Levando em conta o passado recente do futebol brasileiro, dois grandes nomes se destacam quando o assunto são as lesões, com resultados distintos. De um lado, Ronaldo Fenômeno viveu uma carreira na qual colecionou graves lesões, porém sempre conseguindo dar a volta por cima e conquistar muitos títulos, ao passo que nem mesmo a juventude e o talento precoce ajudaram até aqui a carreira de Alexandre Pato, atacante hoje no Corinthians que vive às voltas com contusões e problemas físicos. Nos dois casos, a saúde mental teria tido alguma influência, na glória ou no fracasso?

— Na sociedade, você tem diferentes tipos de pessoas e de jogadores, com seus estilos e características pessoais. No caso dos jogadores jovens, acredito que é preciso guiá-los muito bem durante toda a carreira, com um planejamento que leve em conta os aspectos a curto prazo relacionados ao futebol, e a longo prazo a educação e uma ocupação após o fim da carreira profissional. Esse planejamento passa pela questão psicológica. Os clubes, por sua vez, se interessam apenas pelo desempenho em campo, então algumas carreiras podem sofrer mais do que outras nesse sentido.

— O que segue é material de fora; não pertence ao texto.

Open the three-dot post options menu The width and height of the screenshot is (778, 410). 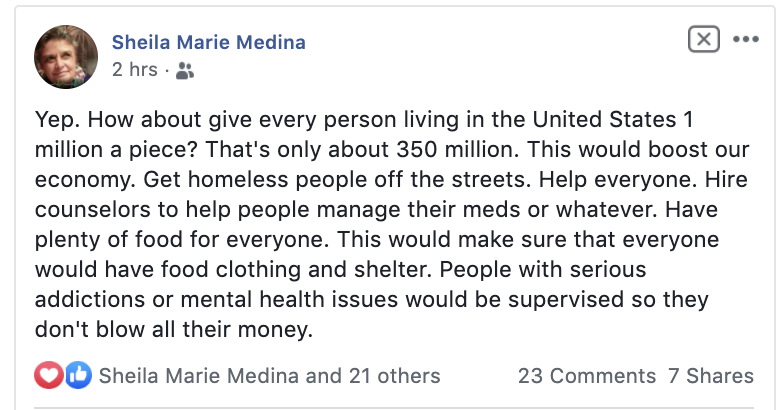[x=746, y=40]
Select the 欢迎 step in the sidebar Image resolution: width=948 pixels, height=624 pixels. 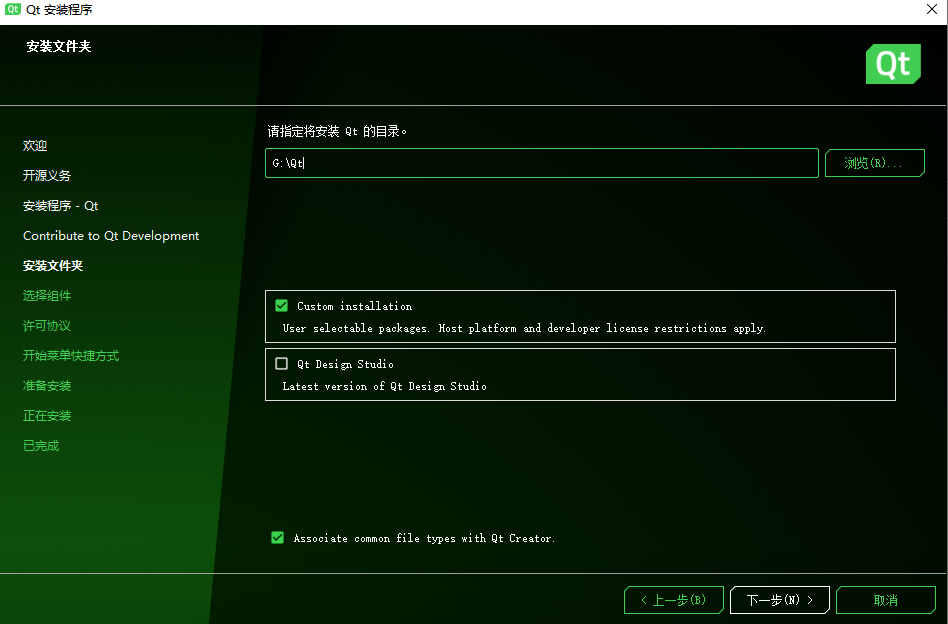click(x=34, y=145)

Antes de acertar com o Corinthians, no início deste ano, Pato viveu sua pior temporada no Milan, ficando fora de 66% dos jogos do clube italiano na temporada 2011/2012. Nesse ano, o jogador ainda não engrenou, e entre períodos na reserva e lesões, já esteve ausente de quase metade das partidas do clube de Parque São Jorge. Na Itália, especula-se até hoje que o jovem revelado pelo Internacional só deixou o San Siro porque foi considerado “irrecuperável”, segundo a imprensa local.

Já Ronaldo Fenômeno, castigado por diversas lesões nos dois joelhos, sempre se mostrou capaz de dar a volta por cima. Antes da Copa do Mundo de 2002, era dado como “acabado” para o futebol. No Mundial asiático, calou os críticos com gols e o pentacampeonato. Diante disso, é pouco provável que a saúde mental possa ter tido alguma influência na carreira do atacante, mas Gouttebarge vê uma possível explicação para isso.

— É claro que nem todo jogador com contusões graves tem ou teve problemas psicológicos. Acredito que Ronaldo seja um deles, mas ele é também um dos maiores atacantes de todos os tempos. Creio ainda que os clubes pelos quais ele jogou sempre puderam arcar com um psicoterapeuta particular, até mesmo ele pode ter feito isso, diante da sua condição privilegiada. Assim, o trabalho deve ser feito em relação aos outros jogadores profissionais, aqueles que atuam por clubes mais modestos, sem tanto dinheiro. É nesse caminho que estou dirigindo os meus esforços.

Visão abrangente é a palavra-chave para o futuro

Sejam casos trágicos como o de Robert Enke, ou questões inexplicáveis como a de Alexandre Pato, o fato é que o futebol cada vez mais é e será colocado diante das questões psicológicas na busca por novos talentos e aumento do desempenho. Na opinião de Vincent Gouttebarge, o planejamento das carreiras e um maior engajamento de políticos e dirigentes, com políticas que consigam ir além dos clubes, são o caminho a ser seguido.

— A saúde mental está fortemente relacionada com estratégias e forças no campo psicológico. Eu vi muitos jogadores que possuem grandes qualidades físicas, técnicas e táticas, mas ao longo da carreira, por conta da falta de força mental (o que leva aos problemas de ordem mental), eles não alcançaram o patamar que deveriam. Tais problemas também ocorrem com aqueles que se aposentam do futebol, é claro (...). Se tivesse de dar um conselho, diria aos clubes para trabalharem em conjunto com o governo e as associações de jogadores, visando suporte psicológico aos atletas, desde a categoria de base até a aposentadoria. Aos jovens e seus pais, diria para só se associarem a um empresário que ofereça um planejamento de carreira.

A preocupação com a psique no futebol, assim como em outros esportes, ainda avança devagar, mas já gera resultados. Na França, duas associações de jogadores propuseram recentemente um serviço de auxílio psicológico, voltado a jogadores em atividade ou aposentados que estejam passando por problemas mentais. Nos Estados Unidos, a NFL, a liga profissional de futebol americano, implementa regras que possam diminuir os impactos na cabeça, além de auxílio a ex-jogadores. Os protagonistas do espetáculo agradecem.